-- Start --

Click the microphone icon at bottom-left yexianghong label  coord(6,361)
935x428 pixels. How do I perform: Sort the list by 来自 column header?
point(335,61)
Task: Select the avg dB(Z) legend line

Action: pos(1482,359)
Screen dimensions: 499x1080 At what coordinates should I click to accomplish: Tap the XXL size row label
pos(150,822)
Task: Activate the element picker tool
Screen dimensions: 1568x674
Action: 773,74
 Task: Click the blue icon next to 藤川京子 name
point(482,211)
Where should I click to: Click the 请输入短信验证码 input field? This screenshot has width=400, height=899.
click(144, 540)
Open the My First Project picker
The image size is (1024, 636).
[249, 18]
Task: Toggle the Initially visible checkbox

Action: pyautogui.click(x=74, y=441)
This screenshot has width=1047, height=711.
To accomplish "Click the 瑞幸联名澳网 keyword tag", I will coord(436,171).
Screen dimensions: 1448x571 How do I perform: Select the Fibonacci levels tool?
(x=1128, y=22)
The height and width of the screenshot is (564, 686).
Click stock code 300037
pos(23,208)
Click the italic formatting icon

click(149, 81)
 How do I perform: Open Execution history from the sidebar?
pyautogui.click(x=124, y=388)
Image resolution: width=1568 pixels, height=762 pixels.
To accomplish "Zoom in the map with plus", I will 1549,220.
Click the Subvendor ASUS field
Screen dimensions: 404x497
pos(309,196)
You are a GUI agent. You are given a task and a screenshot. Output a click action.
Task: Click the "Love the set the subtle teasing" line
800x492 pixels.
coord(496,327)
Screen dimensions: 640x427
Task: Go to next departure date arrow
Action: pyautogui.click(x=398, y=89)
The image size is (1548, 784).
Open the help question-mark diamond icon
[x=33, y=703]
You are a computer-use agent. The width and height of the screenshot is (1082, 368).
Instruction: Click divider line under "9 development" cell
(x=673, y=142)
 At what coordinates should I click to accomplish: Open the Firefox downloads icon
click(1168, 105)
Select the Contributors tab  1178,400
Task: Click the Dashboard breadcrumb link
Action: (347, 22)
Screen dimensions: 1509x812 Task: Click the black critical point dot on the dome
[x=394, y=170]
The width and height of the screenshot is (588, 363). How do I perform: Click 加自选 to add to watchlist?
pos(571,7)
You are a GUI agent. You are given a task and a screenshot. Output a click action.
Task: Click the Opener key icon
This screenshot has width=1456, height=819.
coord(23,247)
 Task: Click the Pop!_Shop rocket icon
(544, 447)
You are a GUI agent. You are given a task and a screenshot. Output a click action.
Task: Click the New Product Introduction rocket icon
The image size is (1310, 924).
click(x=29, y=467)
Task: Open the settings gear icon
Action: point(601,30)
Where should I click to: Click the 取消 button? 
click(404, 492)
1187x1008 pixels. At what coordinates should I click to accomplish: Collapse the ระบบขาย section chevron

-- End --

Exercise aim: Copy the lines of the listing verbatim, starting at the line containing "Task: Select the avg dB(Z) legend line" and ending at the line containing "Action: pyautogui.click(x=398, y=89)", both included.

Response to this exercise:
Task: Select the avg dB(Z) legend line

Action: pos(1482,359)
Screen dimensions: 499x1080 At what coordinates should I click to accomplish: Tap the XXL size row label
pos(150,822)
Task: Activate the element picker tool
Screen dimensions: 1568x674
Action: 773,74
 Task: Click the blue icon next to 藤川京子 name
point(482,211)
Where should I click to: Click the 请输入短信验证码 input field? This screenshot has width=400, height=899.
click(144, 540)
Open the My First Project picker
The image size is (1024, 636).
[249, 18]
Task: Toggle the Initially visible checkbox

Action: pyautogui.click(x=74, y=441)
This screenshot has width=1047, height=711.
To accomplish "Click the 瑞幸联名澳网 keyword tag", I will coord(436,171).
Screen dimensions: 1448x571 How do I perform: Select the Fibonacci levels tool?
(x=1128, y=22)
The height and width of the screenshot is (564, 686).
Click stock code 300037
pos(23,208)
Click the italic formatting icon

click(149, 81)
 How do I perform: Open Execution history from the sidebar?
pyautogui.click(x=124, y=388)
Image resolution: width=1568 pixels, height=762 pixels.
To accomplish "Zoom in the map with plus", I will 1549,220.
Click the Subvendor ASUS field
Screen dimensions: 404x497
pos(309,196)
You are a GUI agent. You are given a task and a screenshot. Output a click action.
Task: Click the "Love the set the subtle teasing" line
800x492 pixels.
coord(496,327)
Screen dimensions: 640x427
Task: Go to next departure date arrow
Action: pyautogui.click(x=398, y=89)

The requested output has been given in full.